An Old Piece of Masonry: Pont Neuf, Paris is an etching created in 1913 by American artist, Charles K. Gleeson. It is pencil signed and inscribed Imp. in the lower right margin. An Old Piece of Masonry: Pont Neuf, Paris was printed by Frederick T. Reynolds in an edition of 250 for the Chicago Society of Etchers. The references for this etching are Chicago Society of Etchers Presentation Print 2 and Cedar Rapids 2. The paper is an ivory laid and the platemark measures 4-15/16 x 7 inches.
An Old Piece of Masonry, Pont Neuf, Paris was published by the Chicago Society of Etchers in 1913 as their 2nd presentation print. It was included in a portfolio which included an essay by Thomas Eddy Tallmadge entitled “Two Etchings of a Bridge.” The second etching in the portfolio and the 3rd presentation print was Roi Partridge’s L’Île de la Cité.

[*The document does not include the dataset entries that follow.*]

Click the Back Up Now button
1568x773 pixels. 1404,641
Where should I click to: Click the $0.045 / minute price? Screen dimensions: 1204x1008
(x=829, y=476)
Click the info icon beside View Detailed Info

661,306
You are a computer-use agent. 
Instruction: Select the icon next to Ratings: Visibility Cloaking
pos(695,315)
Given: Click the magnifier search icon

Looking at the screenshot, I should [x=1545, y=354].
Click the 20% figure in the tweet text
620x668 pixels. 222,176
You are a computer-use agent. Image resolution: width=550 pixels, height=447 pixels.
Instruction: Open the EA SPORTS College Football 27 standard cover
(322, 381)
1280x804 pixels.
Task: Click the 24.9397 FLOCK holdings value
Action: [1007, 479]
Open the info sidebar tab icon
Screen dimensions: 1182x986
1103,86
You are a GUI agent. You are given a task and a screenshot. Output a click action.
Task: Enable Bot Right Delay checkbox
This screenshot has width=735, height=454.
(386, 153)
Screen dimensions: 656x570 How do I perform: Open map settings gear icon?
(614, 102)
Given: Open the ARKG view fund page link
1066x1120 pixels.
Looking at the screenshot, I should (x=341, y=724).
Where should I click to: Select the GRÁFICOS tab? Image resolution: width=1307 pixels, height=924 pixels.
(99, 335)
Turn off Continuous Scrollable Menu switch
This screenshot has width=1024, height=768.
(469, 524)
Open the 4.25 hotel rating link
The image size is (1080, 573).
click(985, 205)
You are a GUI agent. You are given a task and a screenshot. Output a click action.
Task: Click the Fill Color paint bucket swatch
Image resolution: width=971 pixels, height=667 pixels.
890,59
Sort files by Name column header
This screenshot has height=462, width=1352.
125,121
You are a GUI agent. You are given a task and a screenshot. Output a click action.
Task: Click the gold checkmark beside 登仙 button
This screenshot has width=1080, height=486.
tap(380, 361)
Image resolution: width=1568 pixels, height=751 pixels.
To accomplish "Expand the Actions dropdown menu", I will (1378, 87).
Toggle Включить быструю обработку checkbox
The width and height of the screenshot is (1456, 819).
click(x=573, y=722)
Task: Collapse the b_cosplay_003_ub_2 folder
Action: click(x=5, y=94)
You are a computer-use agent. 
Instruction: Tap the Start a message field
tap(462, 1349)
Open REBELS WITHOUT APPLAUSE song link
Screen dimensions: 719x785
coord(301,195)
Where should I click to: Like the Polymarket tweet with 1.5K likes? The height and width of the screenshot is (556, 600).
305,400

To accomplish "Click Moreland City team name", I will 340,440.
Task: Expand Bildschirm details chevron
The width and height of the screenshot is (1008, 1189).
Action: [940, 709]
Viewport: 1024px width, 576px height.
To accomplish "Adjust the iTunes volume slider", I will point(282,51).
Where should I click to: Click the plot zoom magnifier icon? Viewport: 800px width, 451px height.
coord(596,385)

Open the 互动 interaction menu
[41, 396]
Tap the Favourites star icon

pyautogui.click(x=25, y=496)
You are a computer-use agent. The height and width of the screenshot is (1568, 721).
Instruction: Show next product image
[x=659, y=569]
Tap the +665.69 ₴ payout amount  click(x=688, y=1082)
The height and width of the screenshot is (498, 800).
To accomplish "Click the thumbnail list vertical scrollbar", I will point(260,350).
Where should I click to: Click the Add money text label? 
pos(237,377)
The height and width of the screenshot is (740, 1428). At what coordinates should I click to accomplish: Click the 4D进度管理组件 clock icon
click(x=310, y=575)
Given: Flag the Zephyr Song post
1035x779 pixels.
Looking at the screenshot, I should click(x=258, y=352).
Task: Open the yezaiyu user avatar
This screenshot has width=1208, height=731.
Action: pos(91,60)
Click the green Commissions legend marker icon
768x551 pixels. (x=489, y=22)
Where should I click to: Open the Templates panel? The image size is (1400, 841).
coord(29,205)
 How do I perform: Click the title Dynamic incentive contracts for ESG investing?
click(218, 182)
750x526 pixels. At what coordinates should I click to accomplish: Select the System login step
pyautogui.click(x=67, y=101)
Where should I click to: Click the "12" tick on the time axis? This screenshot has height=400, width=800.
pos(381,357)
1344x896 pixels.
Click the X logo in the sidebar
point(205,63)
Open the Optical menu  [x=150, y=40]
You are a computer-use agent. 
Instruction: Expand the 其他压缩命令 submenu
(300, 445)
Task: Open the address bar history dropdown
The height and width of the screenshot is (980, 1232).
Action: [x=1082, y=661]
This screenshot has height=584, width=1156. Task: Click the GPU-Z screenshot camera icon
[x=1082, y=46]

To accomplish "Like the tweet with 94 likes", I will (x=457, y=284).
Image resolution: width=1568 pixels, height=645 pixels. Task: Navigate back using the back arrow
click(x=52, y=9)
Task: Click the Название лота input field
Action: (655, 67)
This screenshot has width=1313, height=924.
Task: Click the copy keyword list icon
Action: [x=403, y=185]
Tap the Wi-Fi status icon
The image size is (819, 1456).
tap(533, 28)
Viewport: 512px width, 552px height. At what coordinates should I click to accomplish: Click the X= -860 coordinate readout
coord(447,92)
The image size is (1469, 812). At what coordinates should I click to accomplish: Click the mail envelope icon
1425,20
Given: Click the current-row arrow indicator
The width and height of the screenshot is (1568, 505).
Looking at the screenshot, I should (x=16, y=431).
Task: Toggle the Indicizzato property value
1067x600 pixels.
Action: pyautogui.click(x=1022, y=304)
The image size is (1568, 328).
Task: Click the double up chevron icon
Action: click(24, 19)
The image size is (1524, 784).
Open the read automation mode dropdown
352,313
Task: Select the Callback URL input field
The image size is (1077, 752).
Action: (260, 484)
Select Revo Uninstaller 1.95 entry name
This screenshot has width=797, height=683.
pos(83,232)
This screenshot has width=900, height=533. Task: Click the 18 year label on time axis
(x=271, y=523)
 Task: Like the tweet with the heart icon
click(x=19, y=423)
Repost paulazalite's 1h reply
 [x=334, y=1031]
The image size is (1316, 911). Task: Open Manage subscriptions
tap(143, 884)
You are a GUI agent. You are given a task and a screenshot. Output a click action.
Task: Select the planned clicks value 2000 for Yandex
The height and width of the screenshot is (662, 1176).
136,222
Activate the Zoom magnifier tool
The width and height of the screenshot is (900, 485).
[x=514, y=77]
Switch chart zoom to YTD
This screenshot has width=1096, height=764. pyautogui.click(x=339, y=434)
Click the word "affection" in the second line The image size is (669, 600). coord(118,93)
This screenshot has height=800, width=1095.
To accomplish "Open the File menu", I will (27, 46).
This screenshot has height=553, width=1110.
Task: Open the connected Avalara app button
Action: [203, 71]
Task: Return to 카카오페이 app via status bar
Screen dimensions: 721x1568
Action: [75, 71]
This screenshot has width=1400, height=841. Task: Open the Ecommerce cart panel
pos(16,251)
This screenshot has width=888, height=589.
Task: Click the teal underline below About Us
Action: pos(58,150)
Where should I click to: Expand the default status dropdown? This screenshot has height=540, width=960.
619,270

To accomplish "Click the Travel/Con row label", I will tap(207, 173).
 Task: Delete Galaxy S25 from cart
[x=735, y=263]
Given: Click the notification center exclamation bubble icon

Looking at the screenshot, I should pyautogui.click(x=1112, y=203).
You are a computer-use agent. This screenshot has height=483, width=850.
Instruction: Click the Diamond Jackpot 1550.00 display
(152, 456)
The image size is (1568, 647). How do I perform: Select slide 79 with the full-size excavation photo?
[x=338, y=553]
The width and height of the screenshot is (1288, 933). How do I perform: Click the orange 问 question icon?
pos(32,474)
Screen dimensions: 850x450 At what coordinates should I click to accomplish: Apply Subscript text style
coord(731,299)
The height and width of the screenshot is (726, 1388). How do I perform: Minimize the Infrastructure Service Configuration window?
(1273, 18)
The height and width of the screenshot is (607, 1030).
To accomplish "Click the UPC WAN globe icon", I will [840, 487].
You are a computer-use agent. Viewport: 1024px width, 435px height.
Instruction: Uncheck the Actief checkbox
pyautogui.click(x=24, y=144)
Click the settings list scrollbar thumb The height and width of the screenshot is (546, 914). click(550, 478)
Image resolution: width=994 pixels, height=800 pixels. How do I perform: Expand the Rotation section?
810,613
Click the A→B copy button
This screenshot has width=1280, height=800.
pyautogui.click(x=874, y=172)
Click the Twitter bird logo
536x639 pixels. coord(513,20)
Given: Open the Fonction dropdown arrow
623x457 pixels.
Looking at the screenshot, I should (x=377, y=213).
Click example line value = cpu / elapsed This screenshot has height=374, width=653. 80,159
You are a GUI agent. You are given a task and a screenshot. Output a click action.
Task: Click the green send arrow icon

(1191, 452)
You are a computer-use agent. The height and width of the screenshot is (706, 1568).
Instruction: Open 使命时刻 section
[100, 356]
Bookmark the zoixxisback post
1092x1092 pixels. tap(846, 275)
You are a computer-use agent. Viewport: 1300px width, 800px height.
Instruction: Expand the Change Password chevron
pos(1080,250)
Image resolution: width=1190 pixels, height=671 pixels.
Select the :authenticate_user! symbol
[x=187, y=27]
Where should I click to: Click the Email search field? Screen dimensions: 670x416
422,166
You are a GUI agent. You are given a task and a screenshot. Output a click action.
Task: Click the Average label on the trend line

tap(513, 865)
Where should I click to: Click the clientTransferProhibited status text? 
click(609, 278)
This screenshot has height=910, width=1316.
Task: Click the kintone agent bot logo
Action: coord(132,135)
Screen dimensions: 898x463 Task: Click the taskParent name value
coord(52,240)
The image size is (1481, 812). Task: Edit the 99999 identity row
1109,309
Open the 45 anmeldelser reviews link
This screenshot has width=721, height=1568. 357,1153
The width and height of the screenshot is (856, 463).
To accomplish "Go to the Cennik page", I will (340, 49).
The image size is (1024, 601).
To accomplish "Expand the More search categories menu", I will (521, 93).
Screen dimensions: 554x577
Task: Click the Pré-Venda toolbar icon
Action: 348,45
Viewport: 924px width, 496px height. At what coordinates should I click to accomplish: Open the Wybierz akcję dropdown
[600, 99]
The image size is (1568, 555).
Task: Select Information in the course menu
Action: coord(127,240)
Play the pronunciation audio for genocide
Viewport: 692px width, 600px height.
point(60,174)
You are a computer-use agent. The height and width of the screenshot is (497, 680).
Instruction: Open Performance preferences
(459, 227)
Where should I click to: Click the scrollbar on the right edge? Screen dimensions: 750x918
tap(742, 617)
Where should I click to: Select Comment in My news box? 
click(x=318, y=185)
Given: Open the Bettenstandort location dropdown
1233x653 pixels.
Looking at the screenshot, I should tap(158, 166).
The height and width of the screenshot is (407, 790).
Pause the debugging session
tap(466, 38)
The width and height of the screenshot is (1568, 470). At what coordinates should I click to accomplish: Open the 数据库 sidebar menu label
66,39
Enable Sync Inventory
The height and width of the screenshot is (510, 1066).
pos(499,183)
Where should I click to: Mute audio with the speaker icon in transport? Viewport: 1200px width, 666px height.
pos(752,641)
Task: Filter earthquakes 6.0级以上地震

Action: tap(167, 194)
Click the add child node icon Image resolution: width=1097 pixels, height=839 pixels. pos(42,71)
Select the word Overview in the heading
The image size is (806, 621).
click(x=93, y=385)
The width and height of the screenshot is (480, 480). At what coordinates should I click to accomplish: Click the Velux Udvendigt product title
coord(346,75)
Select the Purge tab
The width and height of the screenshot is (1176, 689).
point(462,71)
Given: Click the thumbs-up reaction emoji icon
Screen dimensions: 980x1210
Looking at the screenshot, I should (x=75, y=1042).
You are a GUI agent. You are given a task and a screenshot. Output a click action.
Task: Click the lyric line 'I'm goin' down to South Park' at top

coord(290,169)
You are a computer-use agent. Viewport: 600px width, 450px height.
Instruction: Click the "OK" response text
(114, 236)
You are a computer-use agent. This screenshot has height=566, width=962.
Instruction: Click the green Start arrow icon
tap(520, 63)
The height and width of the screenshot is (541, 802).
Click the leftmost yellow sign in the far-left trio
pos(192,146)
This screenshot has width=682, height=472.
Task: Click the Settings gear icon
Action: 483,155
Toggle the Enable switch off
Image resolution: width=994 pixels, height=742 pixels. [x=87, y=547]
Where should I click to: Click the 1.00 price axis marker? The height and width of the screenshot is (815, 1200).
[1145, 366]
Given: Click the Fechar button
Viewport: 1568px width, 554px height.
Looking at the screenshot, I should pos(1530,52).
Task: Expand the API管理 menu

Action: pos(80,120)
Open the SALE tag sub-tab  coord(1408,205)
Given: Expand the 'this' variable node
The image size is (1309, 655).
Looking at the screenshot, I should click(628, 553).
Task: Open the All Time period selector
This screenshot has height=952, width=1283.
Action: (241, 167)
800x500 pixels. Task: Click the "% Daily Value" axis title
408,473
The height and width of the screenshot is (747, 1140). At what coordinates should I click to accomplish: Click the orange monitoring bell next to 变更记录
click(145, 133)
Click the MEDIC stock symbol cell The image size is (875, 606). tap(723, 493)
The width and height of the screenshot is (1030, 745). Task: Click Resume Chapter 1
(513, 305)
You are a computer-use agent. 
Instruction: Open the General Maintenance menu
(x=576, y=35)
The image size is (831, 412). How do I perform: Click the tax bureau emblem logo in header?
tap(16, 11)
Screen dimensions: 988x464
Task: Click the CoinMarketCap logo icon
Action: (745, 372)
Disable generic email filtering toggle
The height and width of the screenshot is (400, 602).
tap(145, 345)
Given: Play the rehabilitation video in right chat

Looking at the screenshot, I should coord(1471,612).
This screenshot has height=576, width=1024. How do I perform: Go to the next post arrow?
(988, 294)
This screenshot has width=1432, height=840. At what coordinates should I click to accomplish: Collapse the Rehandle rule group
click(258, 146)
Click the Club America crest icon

The Pont Neuf (New Bridge) was begun in 1578 and, despite its name, is the oldest bridge spanning the Seine in Paris. The bridge is composed of two separate spans, one of five arches joining the left bank to the Île de la Cité, another of seven arches joining the island to the right bank. For centuries the Pont Neuf, filled with shop and traffic, was the center of Parisian life. The bridge’s foundations were completely rebuilt under Napoleon III, together with the arches of the long span, which were made elliptical. During this construction the shops were removed.
Charles K. Gleeson, painter and printmaker, was born to John and Rose Mullen Gleeson on 5 March 1878 in St. Louis, Missouri. He studied at the St. Louis School of Fine Arts between 1904 and 1907, at the Art Students League in New York in 1908, and at the Académie Colarossi and the Académie de la Grande Chaumière in Paris from 1909 to 1910. While living in Paris he exhibited etchings at the Paris Salon. After completing his studies, Gleeson traveled to the Netherlands, Spain, and Mexico.
Gleeson returned to St. Louis and became an art instructor at the Central High School and married the sculptor Adele Schulenburg on 31 October 1914. In the 1930s, the couple moved to Connecticut. He was a member of and exhibited with the Chicago Society of Etchers, the Society of American Graphic Artists, and the St. Louis Art Guild. Gleeson‘s work was also exhibited in the exhibition American Art Today at the World’s Fair New York 1939, the Whitney Museum of American Art, and the Connecticut Academy of Fine Arts from 1944-1958. In May 1917, Gleeson and Schulenburg had a two-person show at the Saint Louis Art Museum.
The work of Charles K. Gleeson is represented in the collections of the Art Institute of Chicago, Illinois; the Indianapolis Museum of Art, Indiana; the British Museum, London; the Carnegie Museum of Art, Pittsburg, Pennsylvania; the Toledo Museum of Art, Ohio; and the National Gallery of Art and the Smithsonian American Art Museum, Washington, D.C.
Charles K. Gleeson died in Meriden, Connecticut in April 1971.